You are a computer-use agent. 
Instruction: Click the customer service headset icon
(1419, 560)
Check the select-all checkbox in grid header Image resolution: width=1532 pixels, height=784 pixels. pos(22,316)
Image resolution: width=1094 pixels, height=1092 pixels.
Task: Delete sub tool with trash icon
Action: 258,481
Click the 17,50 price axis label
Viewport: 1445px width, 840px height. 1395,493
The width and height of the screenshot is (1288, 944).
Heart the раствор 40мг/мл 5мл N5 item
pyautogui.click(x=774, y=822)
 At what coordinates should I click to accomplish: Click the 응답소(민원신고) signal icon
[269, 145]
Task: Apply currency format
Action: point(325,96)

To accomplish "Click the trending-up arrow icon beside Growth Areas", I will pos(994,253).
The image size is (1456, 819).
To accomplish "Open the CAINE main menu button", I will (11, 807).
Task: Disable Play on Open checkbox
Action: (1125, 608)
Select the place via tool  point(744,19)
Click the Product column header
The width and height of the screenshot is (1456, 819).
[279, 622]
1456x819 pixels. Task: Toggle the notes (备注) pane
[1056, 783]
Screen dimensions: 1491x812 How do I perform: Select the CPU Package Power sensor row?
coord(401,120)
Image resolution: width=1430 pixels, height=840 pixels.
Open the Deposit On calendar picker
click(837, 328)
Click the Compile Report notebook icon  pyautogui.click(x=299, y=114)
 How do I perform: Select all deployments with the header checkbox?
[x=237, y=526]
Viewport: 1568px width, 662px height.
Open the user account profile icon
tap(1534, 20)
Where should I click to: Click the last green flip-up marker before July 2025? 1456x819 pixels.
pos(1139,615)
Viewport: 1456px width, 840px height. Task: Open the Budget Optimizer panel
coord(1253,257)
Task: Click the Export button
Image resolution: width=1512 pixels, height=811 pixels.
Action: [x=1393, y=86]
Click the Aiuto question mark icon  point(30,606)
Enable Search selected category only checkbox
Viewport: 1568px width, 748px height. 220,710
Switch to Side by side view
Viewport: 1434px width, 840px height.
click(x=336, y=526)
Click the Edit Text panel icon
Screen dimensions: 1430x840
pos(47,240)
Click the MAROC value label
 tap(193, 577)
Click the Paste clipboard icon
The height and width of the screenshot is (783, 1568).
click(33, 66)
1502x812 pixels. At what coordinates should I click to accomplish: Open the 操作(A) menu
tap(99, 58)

******************************

**Exercise requirements**
Working through the records above, copy each one exactly.

**Expected answer**
You are a computer-use agent. 
Instruction: Click the customer service headset icon
(1419, 560)
Check the select-all checkbox in grid header Image resolution: width=1532 pixels, height=784 pixels. pos(22,316)
Image resolution: width=1094 pixels, height=1092 pixels.
Task: Delete sub tool with trash icon
Action: 258,481
Click the 17,50 price axis label
Viewport: 1445px width, 840px height. 1395,493
The width and height of the screenshot is (1288, 944).
Heart the раствор 40мг/мл 5мл N5 item
pyautogui.click(x=774, y=822)
 At what coordinates should I click to accomplish: Click the 응답소(민원신고) signal icon
[269, 145]
Task: Apply currency format
Action: point(325,96)

To accomplish "Click the trending-up arrow icon beside Growth Areas", I will pos(994,253).
The image size is (1456, 819).
To accomplish "Open the CAINE main menu button", I will (11, 807).
Task: Disable Play on Open checkbox
Action: (1125, 608)
Select the place via tool  point(744,19)
Click the Product column header
The width and height of the screenshot is (1456, 819).
[279, 622]
1456x819 pixels. Task: Toggle the notes (备注) pane
[1056, 783]
Screen dimensions: 1491x812 How do I perform: Select the CPU Package Power sensor row?
coord(401,120)
Image resolution: width=1430 pixels, height=840 pixels.
Open the Deposit On calendar picker
click(837, 328)
Click the Compile Report notebook icon  pyautogui.click(x=299, y=114)
 How do I perform: Select all deployments with the header checkbox?
[x=237, y=526]
Viewport: 1568px width, 662px height.
Open the user account profile icon
tap(1534, 20)
Where should I click to: Click the last green flip-up marker before July 2025? 1456x819 pixels.
pos(1139,615)
Viewport: 1456px width, 840px height. Task: Open the Budget Optimizer panel
coord(1253,257)
Task: Click the Export button
Image resolution: width=1512 pixels, height=811 pixels.
Action: [x=1393, y=86]
Click the Aiuto question mark icon  point(30,606)
Enable Search selected category only checkbox
Viewport: 1568px width, 748px height. 220,710
Switch to Side by side view
Viewport: 1434px width, 840px height.
click(x=336, y=526)
Click the Edit Text panel icon
Screen dimensions: 1430x840
pos(47,240)
Click the MAROC value label
 tap(193, 577)
Click the Paste clipboard icon
The height and width of the screenshot is (783, 1568).
click(33, 66)
1502x812 pixels. At what coordinates should I click to accomplish: Open the 操作(A) menu
tap(99, 58)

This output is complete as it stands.